Corrió torpemente con la niña en sus brazos, luego anduvo lentamente varias tranquilas calles más, incapaz, a esa hora de borrachos y desesperados, de encontrar un coche. En algunos momentos creía que la criatura aún la acosaba. Podía oír su voz, y sus insinuaciones resonaban aún en sus oídos, mientras sentía su lengua en el cuello. Se acercó un hombre, y ella casi se dejó caer de rodillas para suplicar su ayuda. Cuando pasaba, el olor de la bestia se esfumó en la niebla. El maligno no podía existir a la vista de los otros... Anne lo había dicho así: «Los ojos de la multitud nos protegen. El peso de unos ojos vivos es demasiado para que los muertos lo soporten.» La voz de Anne, sólo la de Anne.

No podía caminar mucho más llevando a la niña. Por dos veces pensó que la dejaría caer. Deseaba soltarla para poder escapar, y sintió vergüenza por su cobardía. La lluvia cesó. Ya no podía dar un paso más. Pero la lluvia se había dado sólo un breve descanso, y ahora la azotaba otra vez.

Un caballo negro arrastrando un cabriolé vino desde el otro extremo de la calle y se detuvo junto a ella. Constance estaba empapada, sollozando, temblorosa, incapaz de caminar, cubriendo torpemente a su hija bajo su capa. Las negras botas del encapuchado cochero golpearon el negro pavimento y un guante negro abrió la puerta. Constance sintió el frío y la humedad aún más agudamente cuando, ya a cubierto, se recostó contra la rígida y agrietada piel del asiento.

Cuando la dejaron en medio de una oscuridad y una lluvia aún más intensas, golpeó el aldabón de hierro en forma de cardo contra la puerta y gritó el nombre de Anne, pero nadie respondió. Deseaba despertar en los brazos de Anne. Le dio un débil puntapié a la puerta y gimoteó hasta que finalmente Anne, lámpara en mano, apareció, cogió a Angelica de los brazos de su madre, encabezó la marcha por el oscuro pasillo y subieron hacia arriba, hacia arriba, hasta seis tramos de escaleras, con la niña en sus incansables brazos durante todo el camino, mientras detrás de ella Constance avanzaba lentamente sobre sus doloridas piernas y llagados pies. No se oyó una palabra hasta que Angelica murmuró, una vez en la cama de Anne y bajo una gran manta de lana: «Los animales se están comiendo a la princesa. Sus fuerzas se llevan la brisa. El olor huele que apesta.» La pequeña abrió los ojos en la nueva habitación, y vio a su madre y a Anne en la penumbra. «Él quiere terminar este asunto inmediatamente», dijo y volvió a echarse.
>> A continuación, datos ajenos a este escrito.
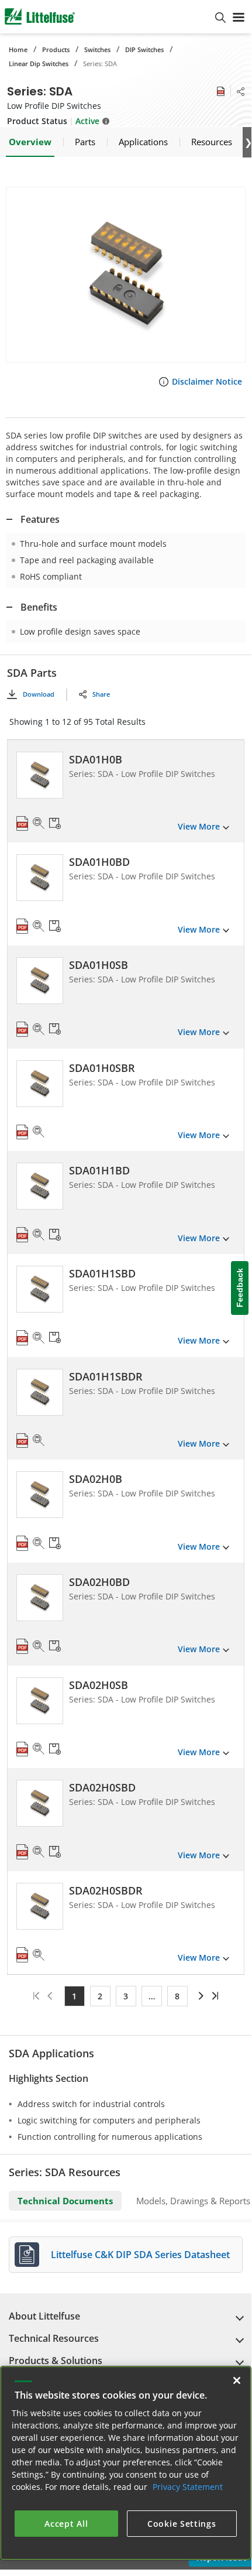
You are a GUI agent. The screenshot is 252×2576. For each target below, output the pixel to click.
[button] (125, 274)
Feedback (239, 1287)
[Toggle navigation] (238, 16)
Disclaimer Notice (207, 381)
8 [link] (177, 1996)
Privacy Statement (188, 2486)
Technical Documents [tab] (65, 2201)
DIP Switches (144, 49)
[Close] (237, 2380)
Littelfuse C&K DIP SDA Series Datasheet (140, 2254)
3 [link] (125, 1996)
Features (40, 519)
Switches (97, 49)
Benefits (38, 607)
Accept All (66, 2523)
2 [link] (100, 1996)
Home (18, 49)
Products (56, 49)
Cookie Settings (181, 2523)
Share (101, 694)
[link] (199, 1996)
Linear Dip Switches (38, 63)
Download (38, 694)
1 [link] (74, 1996)
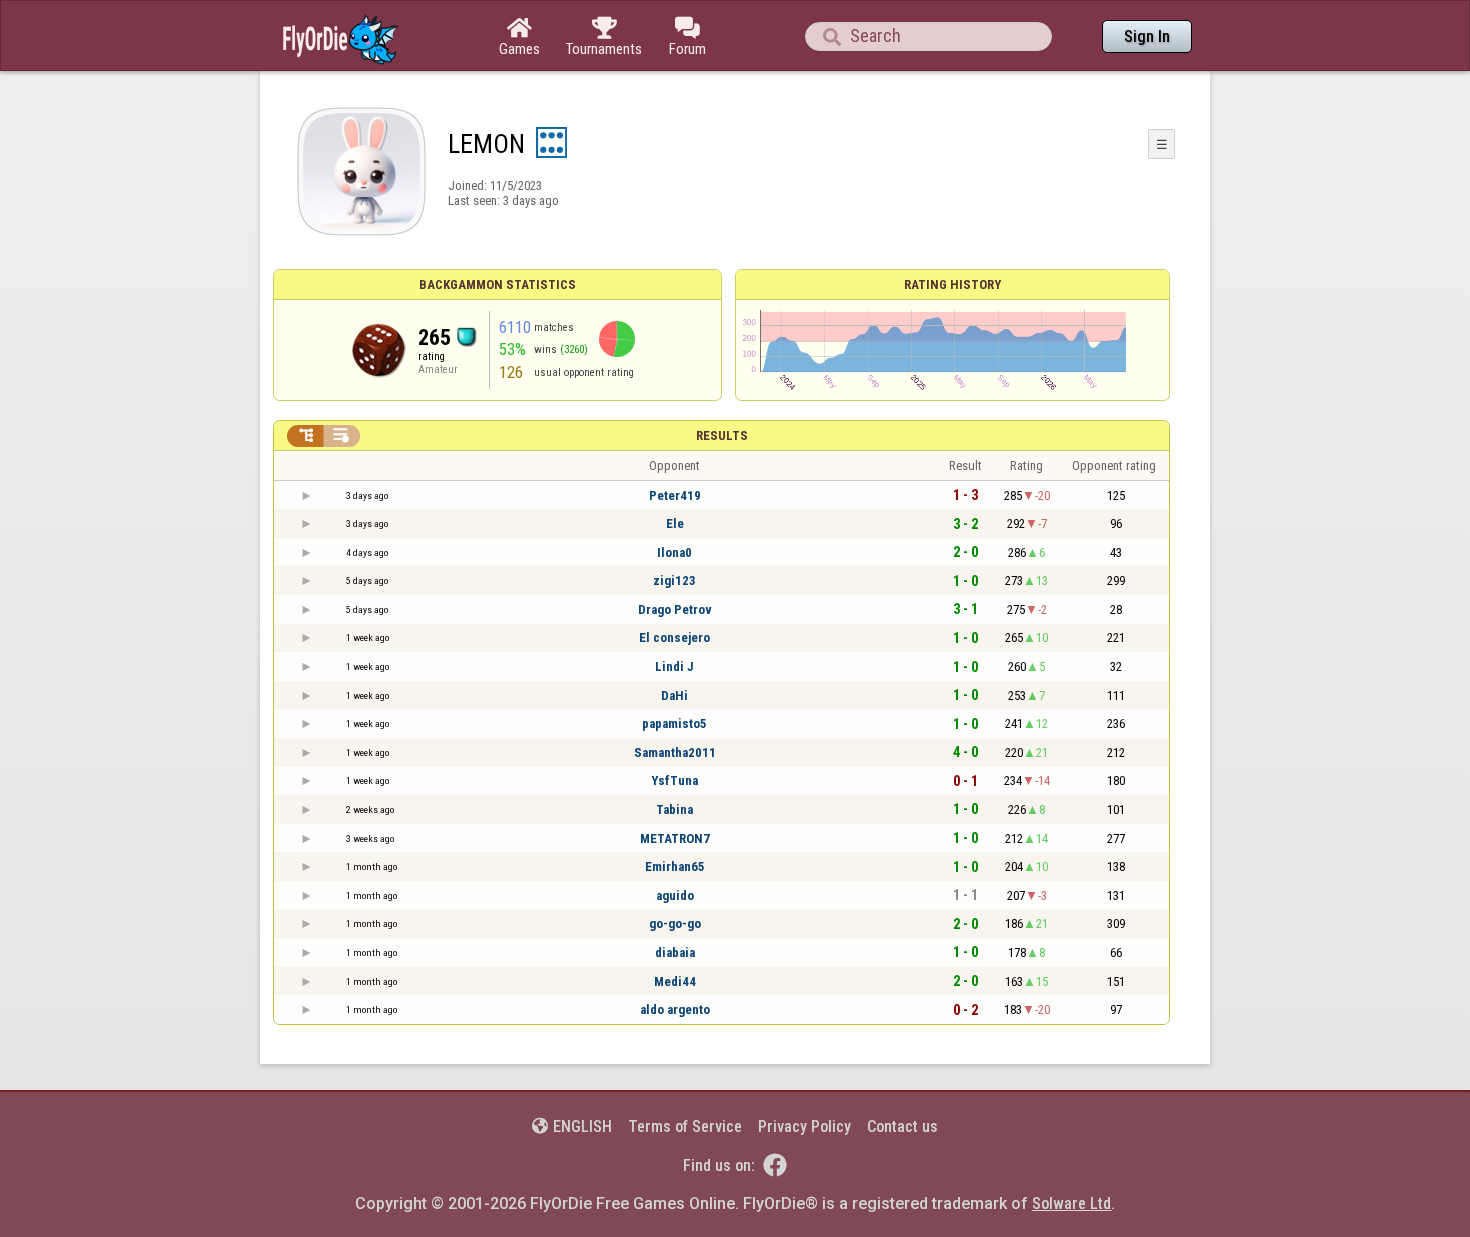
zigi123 (674, 580)
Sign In (1147, 36)
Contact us (902, 1126)
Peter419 (675, 495)
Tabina (674, 809)
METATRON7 (675, 838)
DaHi (674, 695)
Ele (675, 523)
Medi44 (675, 981)
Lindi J (674, 666)
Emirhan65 (675, 866)
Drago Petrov (675, 609)
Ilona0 (674, 552)
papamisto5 (674, 723)
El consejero (674, 637)
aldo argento (675, 1009)
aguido (675, 895)
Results (722, 435)
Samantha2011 (675, 752)
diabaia (675, 952)
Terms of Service (685, 1126)
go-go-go (675, 923)
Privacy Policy (804, 1126)
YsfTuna (674, 780)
Anne extendió el biombo de madera que separaba su cama del resto de la habitación. Le dio a beber una copa de jerez a Constance. Pese a su agotamiento, Constance no podía dejar de moverse, paseaba por toda la habitación, se dejaba caer en la silla o el sofá, sólo para levantarse de nuevo en enfebrecida agitación.

—Estoy derrotada. Para esta empresa ya no tengo fuerzas. Dígame qué debo hacer. Si me mato, ¿terminará todo? Él volverá, por más que ceda a su voluntad. Moriré. Llevo un hijo. ¿No es eso un motivo de alegría en los hogares felices? Es mi sentencia de muerte, y sin embargo esa cosa viene a buscar a Angelica. ¿No soy...? ¿No hay nada que...? ¿No puede decirme nada?

Cayó de rodillas ante su amiga, que estaba sentada, y no consiguió seguir hablando, no hacía más que toser y llorar, dejando escapar un «no» que más parecía un alarido, y Anne, con manos temblorosas, acogió la cabeza de Constance en su regazo.

—Esto tiene que terminar —Constance se atragantó al expresar su única certeza—. Esto ha de terminar.

—Sí, mi dulce amiga, sí.

—Estoy agotada. Me ha vencido. Deje que me quede aquí. Viviremos aquí, con usted, y él nunca nos encontrará.

—Yo acabaré con esto. Tranquila, querida, yo acabaré con esto. Será usted libre, y Angelica también.

Anne se inclinó y besó la coronilla de la sollozante mujer, así como sus húmedas manos y manchadas mejillas, apretó su cabeza contra su pecho, y la acunó hasta que Constance se dejó vencer por el sueño.